● **Work to complete**
Answer these questions about the New Narrative reminiscence:
1. Whom does the writer credit, with some uncertainty, with the idea that women recall what is important to them?
2. At what age did the writer pick up books and read them?
3. How old was the writer when finding Small Press Traffic?

## start Reading passage

June 25, 2018

Remembering New Narrative

JEB (Joan E. Biren), Gabrielle Union and Merle Woo, SF Pride, 1980. © 2018 JEB (Joan E. Biren).

JEB (Joan E. Biren), Gabrielle Daniels and Merle Woo, SF Pride, 1980. © 2018 JEB (Joan E. Biren).

(I’m an outrider, I’m a fellow traveler, and I am very nervous. I put down these things around four o’clock this morning, so you will have to forgive me if I am jumping around a lot. This is what I have.)

I think that it was Zora Neale Hurston who wrote that women tend to recall the things that are important to them, and to forget the things that aren’t. Like discerning what is treasure and what isn’t.

When I was a little girl, I declared that I wanted to remember everything. I was an autodidact who picked up books and read them at four. And someone — a teacher or a family member — said that I had a real facility for remembering important dates and names and incidents from history, which remains one of my first loves. These days, I find — and am disappointed by the fact — that there is much I don’t remember.

Nowadays, Wikipedia or the web jogs my memory, helps me to recall things. Or documentaries, or even music about a certain time or place. How old I was, who I was in love with. All that is left are feelings, not necessarily what happened and who did it. Not specific days, or seasons, months of the year, or even particular years. Just how I felt. I hope that some of you today can help with that.

I would like to evoke a time when there were more independent bookstores in San Francisco. When you really didn’t have to have written a book to read your poetry or prose at a store. And people went to poetry readings guided by word of mouth or by Poetry Flash. That’s how I found Small Press Traffic. I was twenty-three. I liked that a bookstore was situated in what could be someone’s parlor. And I looked around, touched and explored. Of course, I had no idea what might be happening in the rest of the flat. I think that I bought a book by H.D. there, and something else. I’d like to think that it was Bob giving change, but I can’t recall for sure.

## end Reading passage
## start Stored data

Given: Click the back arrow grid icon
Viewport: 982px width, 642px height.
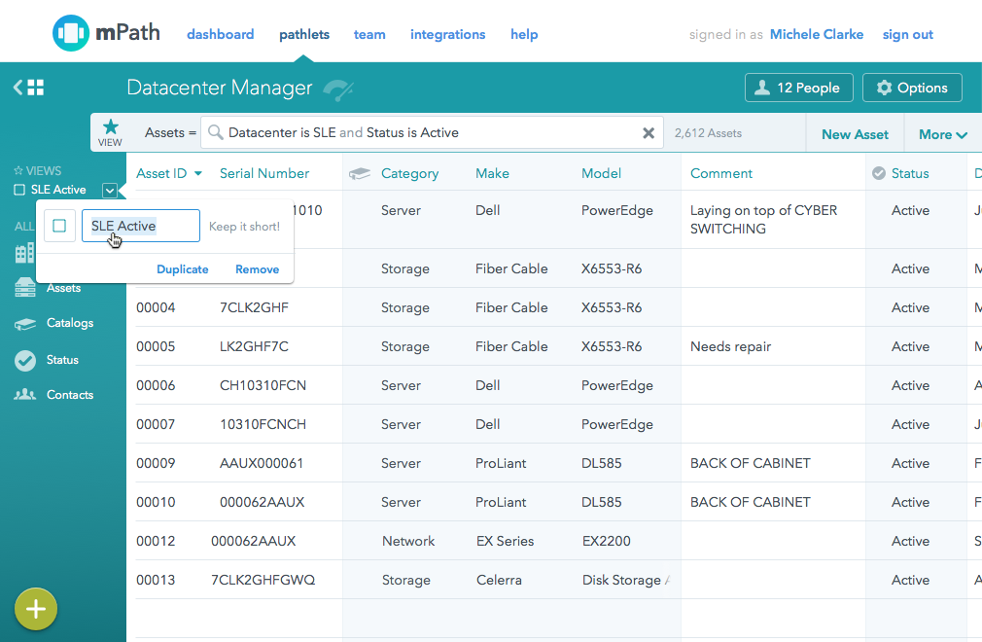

## end Stored data

● **Exercise result**
1. Zora Neale Hurston
2. Four
3. Twenty-three